(ESTRATTO):
Reportage da Belgrado. La dolce vita di una
capitale risorta
di Alessandro Napoli
Davanti ai controlli di frontiera un cartello mi avverte che sto
entrando nella Repubblica Federale Jugoslava. Ma è uno Stato che non
esiste più. Oggi c’è l’Unione fra Serbia e Montenegro, e sul vecchio
sticker YU gli automobilisti che mi stanno davanti hanno incollato il
nuovo, SCG, che sta per Srbija i Crna Gora. Un altro cartello resta lì,
segnalando in tre lingue le restrizioni all’importazione e
all’esportazione di valuta. Anche queste non ci sono più, se ne sono
andate dopo che il vecchio dinaro è stato sostituito dal nuovo, che ora
è divisa convertibile. Il cartello resta, come l’altro. Poi sono davanti
allo sportello dove si fanno i controlli, e sulla vetrata c’è scritto
„Montrez les passeports”, così, in francese. Una lingua che oggi non
parla quasi nessuno qui, sostituita dall’inglese, dal tedesco (sempre
popolare) e dall’italiano. A qualche centinaio di metri sulla destra
stanno costruendo però il nuovo varco di frontiera, e quando sarà pronto
ci saranno anche i cartelli nuovi. E’ un progetto finanziato dall’Unione
Europea.
Due-tre chilometri dopo la frontiera entro su una strada a due corsie ma
moderna e sicura, riservata ai veicoli a motore e senza incroci a raso.
I sovrappassi sono a due campate, costruiti per quando si farà il
raddoppio. Per il momento la strada così come è basta per il traffico
che la usa. Incontro molti Tir con targa turca e con targa greca, un
buon segnale: la pacificazione è andata molto avanti e ora si possono
attraversare le frontiere senza problemi. Una settantina di chilometri
più in là, in mezzo alla campagna della Vojvodina (cioè a campi di
girasole e di barbabietola da zucchero che si stendono per chilometri),
mi fermo a una stazione di servizio per fare rifornimento di benzina e
di cibo. Motel modernissimo con ristorante e fast-food. Pulizia
maniacale, ristorante pienissimo, e non di stranieri. Quelli semmai
restano nel parcheggio, mangiando i sandwich che si sono portati da casa
per risparmiare. Si fuma liberamente, non c’è distinzione fra zona
fumatori e zona non fumatori, e poi fumano tutti, compresi i camerieri.

(Righe per localizzare gli oggetti descritti)
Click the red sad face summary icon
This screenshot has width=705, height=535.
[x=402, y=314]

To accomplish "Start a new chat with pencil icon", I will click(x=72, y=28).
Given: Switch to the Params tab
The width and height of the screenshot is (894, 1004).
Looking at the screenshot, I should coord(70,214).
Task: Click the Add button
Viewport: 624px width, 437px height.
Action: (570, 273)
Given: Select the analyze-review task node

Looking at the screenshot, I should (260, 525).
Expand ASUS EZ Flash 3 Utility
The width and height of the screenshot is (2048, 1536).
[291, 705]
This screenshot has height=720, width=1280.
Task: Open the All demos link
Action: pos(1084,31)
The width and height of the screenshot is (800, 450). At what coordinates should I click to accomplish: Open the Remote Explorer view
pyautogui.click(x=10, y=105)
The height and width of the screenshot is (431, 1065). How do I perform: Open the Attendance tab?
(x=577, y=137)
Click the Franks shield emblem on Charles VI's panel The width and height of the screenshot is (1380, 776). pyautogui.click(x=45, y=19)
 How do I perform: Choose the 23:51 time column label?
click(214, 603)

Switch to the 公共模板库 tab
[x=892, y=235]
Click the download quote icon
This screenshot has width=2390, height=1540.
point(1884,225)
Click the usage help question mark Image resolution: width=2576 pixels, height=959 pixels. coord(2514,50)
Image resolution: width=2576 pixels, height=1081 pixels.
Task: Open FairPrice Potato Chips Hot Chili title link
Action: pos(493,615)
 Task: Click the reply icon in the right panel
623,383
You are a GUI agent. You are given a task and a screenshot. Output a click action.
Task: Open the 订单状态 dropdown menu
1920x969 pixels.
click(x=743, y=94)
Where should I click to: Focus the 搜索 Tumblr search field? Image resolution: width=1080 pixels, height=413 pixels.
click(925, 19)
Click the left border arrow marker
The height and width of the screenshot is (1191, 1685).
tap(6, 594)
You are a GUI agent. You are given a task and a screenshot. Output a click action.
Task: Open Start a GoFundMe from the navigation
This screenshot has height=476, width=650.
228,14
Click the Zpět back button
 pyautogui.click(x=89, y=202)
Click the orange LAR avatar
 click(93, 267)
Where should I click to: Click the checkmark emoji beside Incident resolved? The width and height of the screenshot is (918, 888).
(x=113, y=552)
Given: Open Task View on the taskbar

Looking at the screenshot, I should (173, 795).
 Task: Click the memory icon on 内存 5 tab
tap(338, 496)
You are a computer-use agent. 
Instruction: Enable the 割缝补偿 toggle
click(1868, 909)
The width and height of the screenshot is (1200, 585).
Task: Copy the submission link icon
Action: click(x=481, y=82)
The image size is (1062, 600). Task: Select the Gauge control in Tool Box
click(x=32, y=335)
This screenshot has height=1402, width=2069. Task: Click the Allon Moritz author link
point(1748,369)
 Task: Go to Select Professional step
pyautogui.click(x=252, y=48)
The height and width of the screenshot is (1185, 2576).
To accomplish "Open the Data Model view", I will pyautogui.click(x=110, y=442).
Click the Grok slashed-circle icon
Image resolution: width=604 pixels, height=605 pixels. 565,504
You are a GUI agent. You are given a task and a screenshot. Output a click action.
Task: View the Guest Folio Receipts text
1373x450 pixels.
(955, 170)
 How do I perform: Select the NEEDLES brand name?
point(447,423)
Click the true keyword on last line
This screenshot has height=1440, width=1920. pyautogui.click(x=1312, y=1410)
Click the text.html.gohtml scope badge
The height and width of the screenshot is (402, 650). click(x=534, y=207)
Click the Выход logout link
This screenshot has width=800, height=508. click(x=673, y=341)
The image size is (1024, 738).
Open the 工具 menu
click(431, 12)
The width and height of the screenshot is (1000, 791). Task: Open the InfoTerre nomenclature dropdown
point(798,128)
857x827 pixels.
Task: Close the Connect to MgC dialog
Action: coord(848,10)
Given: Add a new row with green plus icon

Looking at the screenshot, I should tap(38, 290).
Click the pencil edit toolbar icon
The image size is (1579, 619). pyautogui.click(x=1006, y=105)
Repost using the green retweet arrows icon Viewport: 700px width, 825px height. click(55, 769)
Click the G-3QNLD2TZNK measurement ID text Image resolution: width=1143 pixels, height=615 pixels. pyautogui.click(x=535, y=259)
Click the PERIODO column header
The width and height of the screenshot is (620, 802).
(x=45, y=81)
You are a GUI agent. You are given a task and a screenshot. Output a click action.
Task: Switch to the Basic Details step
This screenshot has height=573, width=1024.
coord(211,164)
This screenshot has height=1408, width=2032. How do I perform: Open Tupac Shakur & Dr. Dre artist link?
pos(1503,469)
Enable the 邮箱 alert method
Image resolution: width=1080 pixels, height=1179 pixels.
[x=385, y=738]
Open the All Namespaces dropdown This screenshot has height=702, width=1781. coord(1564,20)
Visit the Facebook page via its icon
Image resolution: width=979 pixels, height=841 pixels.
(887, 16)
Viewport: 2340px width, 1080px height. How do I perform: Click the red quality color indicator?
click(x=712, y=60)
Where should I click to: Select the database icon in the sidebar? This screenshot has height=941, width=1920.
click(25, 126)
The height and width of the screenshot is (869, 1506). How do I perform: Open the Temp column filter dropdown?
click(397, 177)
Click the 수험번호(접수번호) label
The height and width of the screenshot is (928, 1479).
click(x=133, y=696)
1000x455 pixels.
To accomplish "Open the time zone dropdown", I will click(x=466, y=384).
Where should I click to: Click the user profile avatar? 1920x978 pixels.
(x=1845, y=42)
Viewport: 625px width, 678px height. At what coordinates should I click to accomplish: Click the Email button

(OBIETTIVI):
(1) Per ciascuna affermazione indica se concorda con il reportage su Belgrado, rispondendo sì o no e citando le parole del testo che lo stabiliscono: (a) un cartello alla frontiera annuncia l'ingresso nella Repubblica Federale Jugoslava; (b) il nuovo varco di frontiera è finanziato dal governo serbo; (c) nel ristorante del motel è vietato fumare.
(2) Prosegui il reportage su Belgrado a partire dall'ultima frase riportata.

(LE RISPOSTE):
(1)
(a) Sì: "un cartello mi avverte che sto entrando nella Repubblica Federale Jugoslava".
(b) No: "E’ un progetto finanziato dall’Unione Europea."
(c) No: "Si fuma liberamente, non c’è distinzione fra zona fumatori e zona non fumatori".

(2)
Belgrado è a centoventi chilometri di distanza, ma in macchina ci
vogliono quasi due ore perchè i limiti di velocità vanno rispettati e i
controlli sono severissimi. Si annuncia con qualche decina di chilometri
di anticipo, quando sono ancora nella pianura pannonica. Le guerre
balcaniche e le enormi difficoltà economiche degli anni Novanta hanno
ingrossato la banlieue, dove immigrati e rifugiati hanno costruito case
che assomigliano nella loro precarietà e in una certa inclinazione
all’uso di copie in gesso della Venere di Milo e dei sette nani a quelle
delle borgate nate attorno Roma negli anni Cinquanta e Sessanta. Segue
l’ingresso in un’autostrada a quattro corsie con un traffico intenso
come sul Raccordo Anulare di Roma nell’ora di punta. Ai lati
l’urbanistica e l’edilizia socialista degli anni Settanta e Ottanta.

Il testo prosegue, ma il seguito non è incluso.